**ASSIGNMENT**. From the first line to the last, copy the listing exactly and omit the images.

**RECORDS SUPPLIED**.

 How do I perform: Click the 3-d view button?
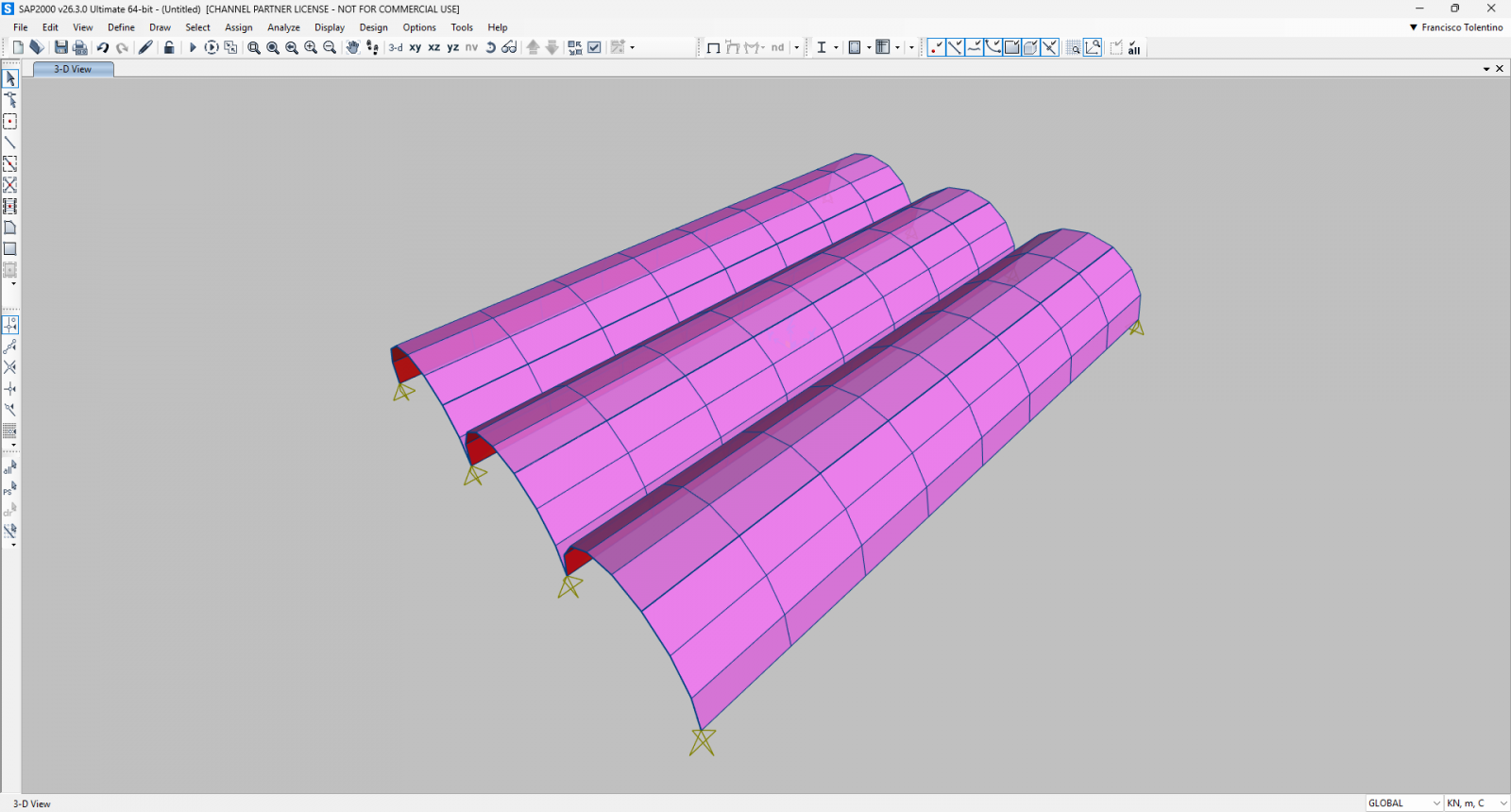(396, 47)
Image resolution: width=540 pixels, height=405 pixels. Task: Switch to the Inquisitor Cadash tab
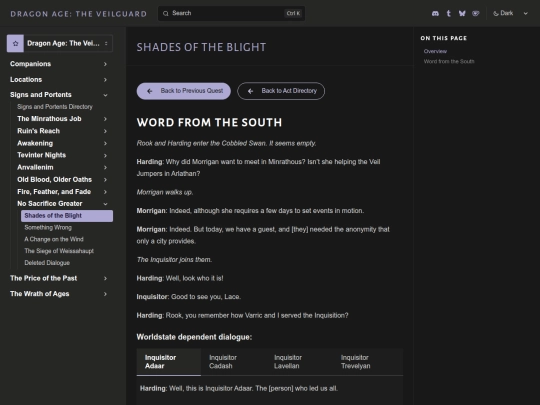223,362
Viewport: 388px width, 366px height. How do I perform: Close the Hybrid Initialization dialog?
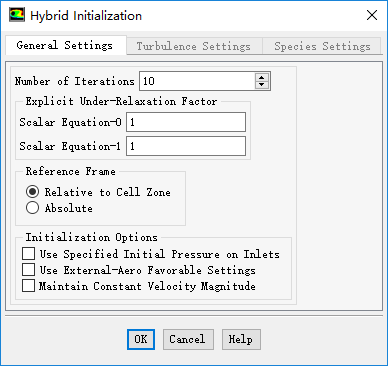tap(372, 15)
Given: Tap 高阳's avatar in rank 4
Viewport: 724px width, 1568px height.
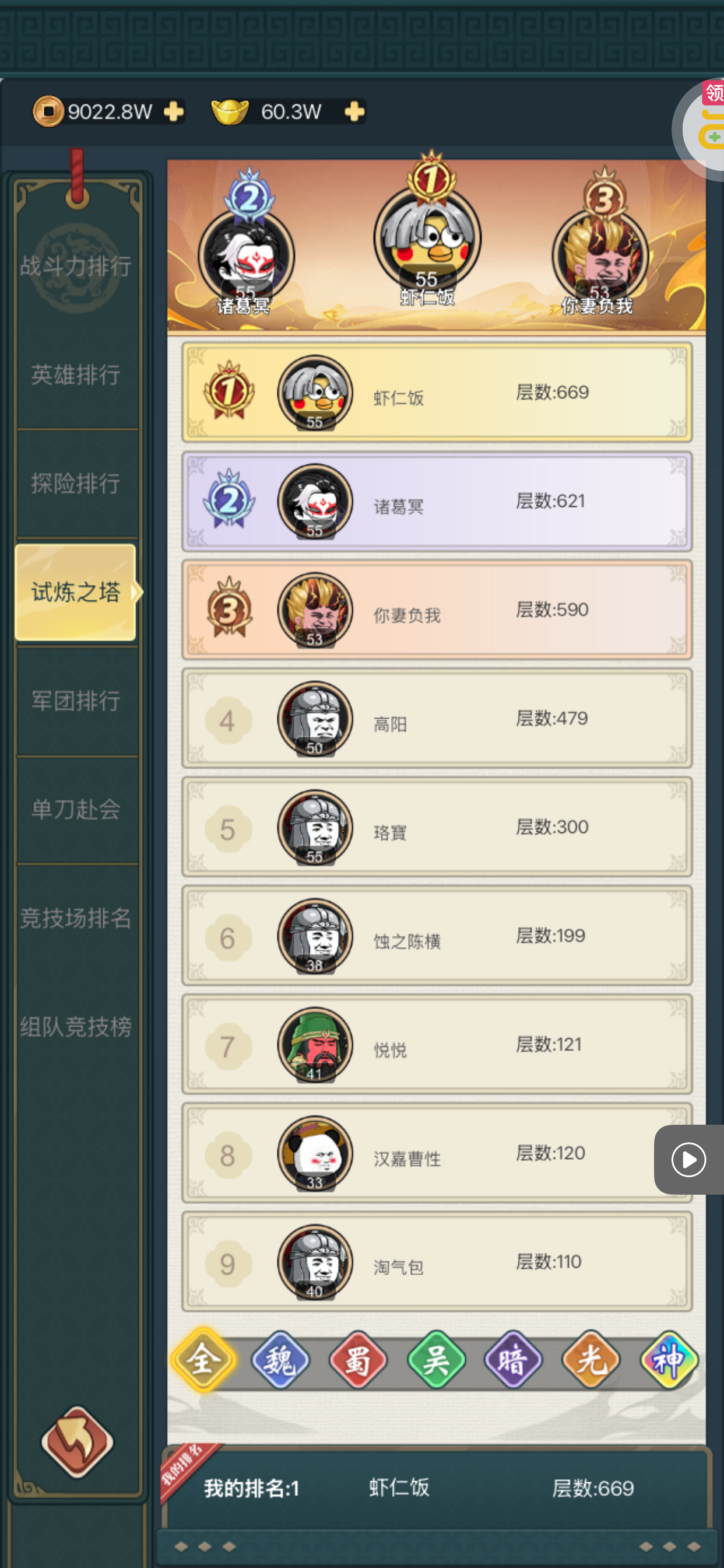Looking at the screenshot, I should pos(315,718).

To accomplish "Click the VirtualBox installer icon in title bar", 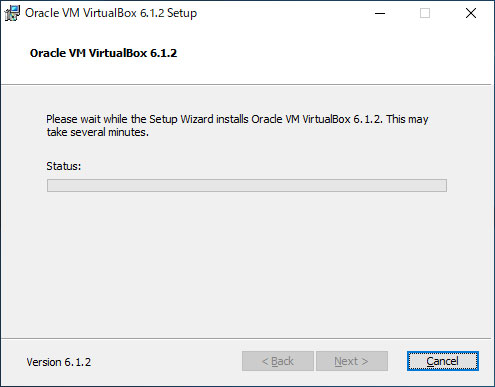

**TASK RESULT**.
 How do I perform: Click the 3-d view button?
(396, 47)
Image resolution: width=540 pixels, height=405 pixels. Task: Switch to the Inquisitor Cadash tab
223,362
Viewport: 388px width, 366px height. How do I perform: Close the Hybrid Initialization dialog?
tap(372, 15)
Given: Tap 高阳's avatar in rank 4
Viewport: 724px width, 1568px height.
Looking at the screenshot, I should pos(315,718).

To accomplish "Click the VirtualBox installer icon in title bar", 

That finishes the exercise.